Los nuevos esclavos de la Administración

24. febrero 2012 | Por | Categoria: Editorial, Opinión

Uno de los aspectos más llamativos de la reforma laboral que acaba de perpetrar el PP contra la población española, es el de los “trabajos sociales” que las personas desempleadas deberán prestar a favor de la Administración, en caso de que ésta las llame para tal propósito.

De este modo, una medida que no sirve –ni directa ni indirectamente– para crear empleo, es incluida en el marco de una reforma legislativa que, según sus promotores e ideólogos, sólo persigue esta finalidad. La pregunta es: ¿por qué?

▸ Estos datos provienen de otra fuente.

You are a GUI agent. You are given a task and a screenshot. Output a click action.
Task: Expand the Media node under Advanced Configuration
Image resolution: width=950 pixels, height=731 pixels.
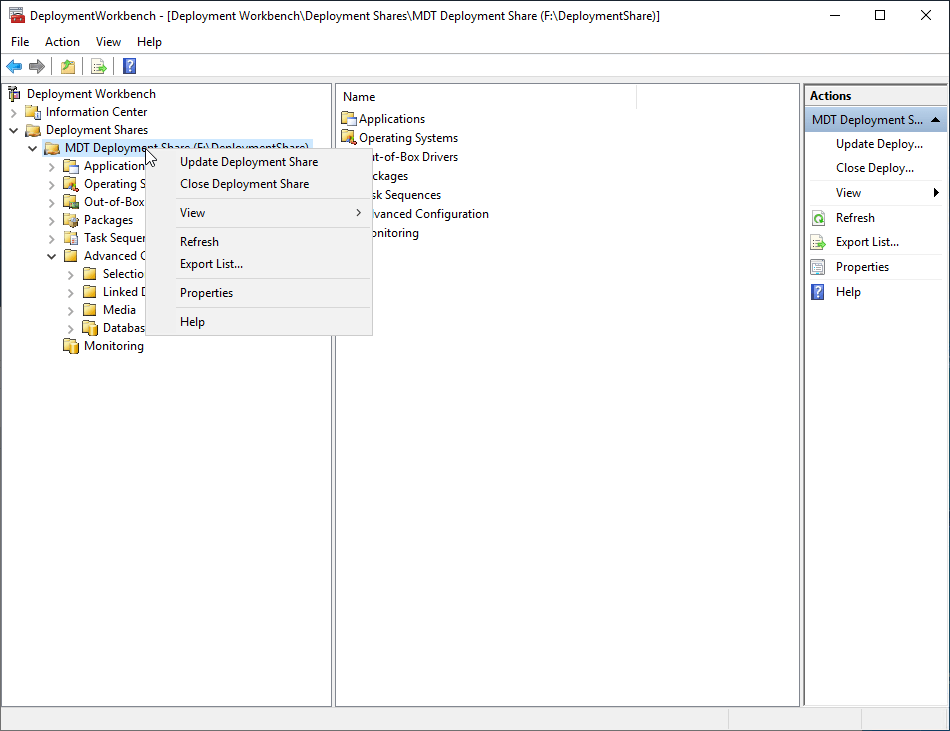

La respuesta es sencilla. El modelo económico capitalista ha entrado en una crisis de sobreproducción, a causa del aumento constante de la oferta de bienes y servicios, sin un incremento paralelo de la capacidad mundial de consumo necesario para absorberla.

Agotado el modelo, sólo caben dos posibilidades. La primera es evolucionar hacia un nuevo modo de producción cooperativo, solidario y sostenible que ponga a la economía al servicio de todas las personas; la segunda es involucionar hacia el modo de producción esclavista, anterior al capitalista, y con muchos más siglos de vigencia que éste.

Con la reforma laboral, y más generalmente, con las medidas neoliberales impulsadas en la mayoría de países de nuestro entorno, acabará habiendo trabajos, aunque lo que no habrá serán salarios. El hecho incontestable de que los avances tecnológicos alcanzados impiden que ya jamás vaya a haber trabajo remunerado para todos y todas, a ocho horas de jornada laboral, apuntala esta afirmación.

Para preparar a la población de cara a esta nueva realidad, es para lo que sirve esta nueva medida promulgada por el Gobierno de Mariano Rajoy; una disposición que se presta a la demagogia favorable por parte de ciertas mentes poco formadas (“¡ya que cobran el paro, que trabajen en algo!”, “¡será mejor que estén tumbados todo el día!”…), pero que en su esencia esconde la vuelta a un concepto poco deseable: el trabajo no merece una remuneración salarial.

En cualquier caso, Mariano Rajoy y su equipo económico deberían explicar por qué han decidido tratar peor a los desempleados que a los presos, para los cuales la Constitución Española prohíbe específicamente los “trabajos forzados” (art. 25).